Personal information
- Nationality: Irish
- Born: 12 March 1998 (age 28)
- Education: Masters in Mechanical Engineering with Business, University College Dublin, 2023
- Height: 190 cm (6 ft 3 in)
- Weight: 78 kg (172 lb)

Sport
- Sport: Athletics
- Event: Middle-distance running
- Team: OAC Europe

Achievements and titles
- Personal bests: 800m: 1:45.33 (Bellinzona, 2024) 1000m: 2:16.40 NR (Monaco, 2022) 1500m: 3:33.66 (Stockholm, 2024) Mile: 3:52.70 (Copenhagen, 2024)

= Luke McCann =

Irish track and field athlete (born 1998)

Luke McCann (born 12 March 1998) is an Irish middle distance track and field athlete from Glenageary, Dublin who specialises in the 1500 metres. He represented Ireland at the 2024 Paris Olympics. He holds two Irish records over 1000 metres.

==Biography==
In May 2021, in Ostrava McCann lowered his 1500m personal best to 3:37.77. The following week, he lowered it again to 3:36.81 in Montreuil.

In February 2022, he claimed the Irish indoor record over 1000 metres, in Kentucky. McCann signed a professional contract with On to compete for OAC Europe in June 2022. In August 2022, McCann set a new Irish national record over 1000 metres outdoors, running 2:16.40 at the Diamond League event in Monaco, a record which would stand for four years until surpassed by Mark English in 2026. McCann qualified for the 2022 World Athletics Championships in Eugene, Oregon through his ranking, however the Irish Athletics Association controversially chose not to select him.

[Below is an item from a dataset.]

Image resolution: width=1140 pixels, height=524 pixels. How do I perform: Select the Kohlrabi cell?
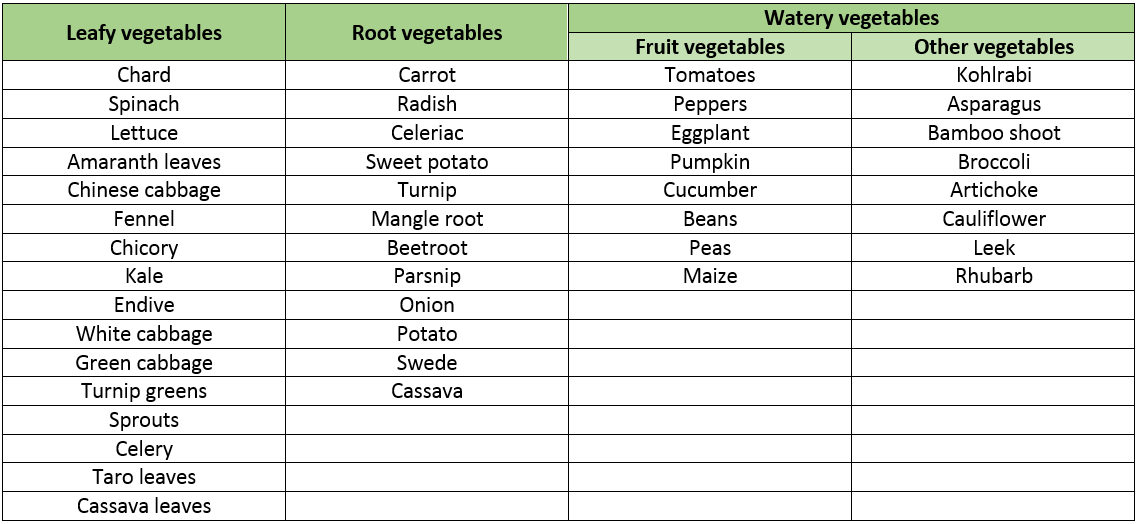click(x=993, y=75)
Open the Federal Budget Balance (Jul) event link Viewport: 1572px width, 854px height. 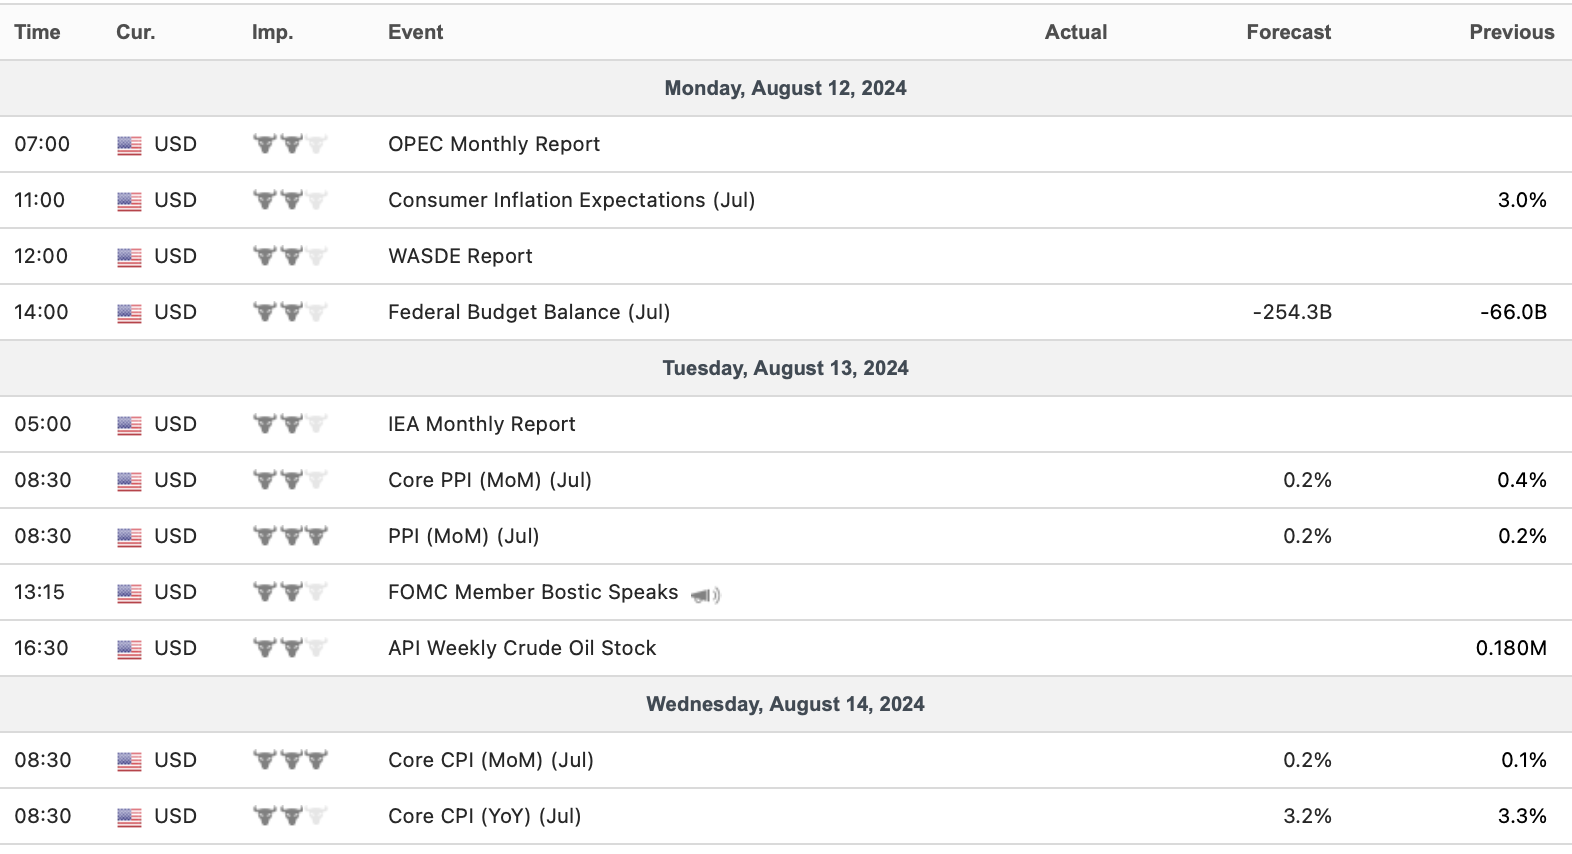[x=528, y=312]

In March 2023, he qualified from the semi-finals of the 1500m at the 2023 European Athletics Indoors Championships in Istanbul. He finished tenth in the final. In August 2023, he was named as part of the Irish team for the 2023 World Athletics Championships in Budapest.

In May 2024, he ran a 3:34.32 personal best for the 1500 metres in Ostrava. He finished second in the 1500 metres at the 2024 BAUHAUS-galan in Stockholm on 2 June 2024 to set a new personal best of 3:33.66. He was selected for the Irish team for the 2024 European Athletics Championships in June 2024. Later that month, he was runner-up at the Irish Championships in Dublin in the 1500 metres race. He represented Ireland in Paris at the 2024 Summer Olympics over 1500 metres. In September 2024, he lowered his 800 metres personal best to 1:45.33 in Bellinzona, putting him fourth on the Irish all-time list.

Having first felt pain in his knee prior to the 2024 Olympics, McCann was diagnosed with Osteochondritis dissecans and had an extended period away from competition due to the injury that required surgery in November 2024 and ruled him out for the entirety of the 2025 season. He returned in Dortmund at the Sparkassen Indoor Meeting, a World Athletics Indoor Tour Bronze event in February 2026, competing in the 1500m with a time of 3:40.85. That month, McCann had a win at the World Indoor Tour Challenger meeting. in Ourense, Spain, running an indoor 800m personal best of 1:47.64 to take victory. On 1 March, he was runner-up to Lughaidh Mallon at the Irish Indoor Athletics Championships in the 1500 metres.

==Personal life==
McCann was awarded a UCD Ad Astra Elite Athlete Scholarship and graduated from University College Dublin with a Masters in Mechanical Engineering with Business. His sister Jodie McCann is also a distance runner who has represented Ireland.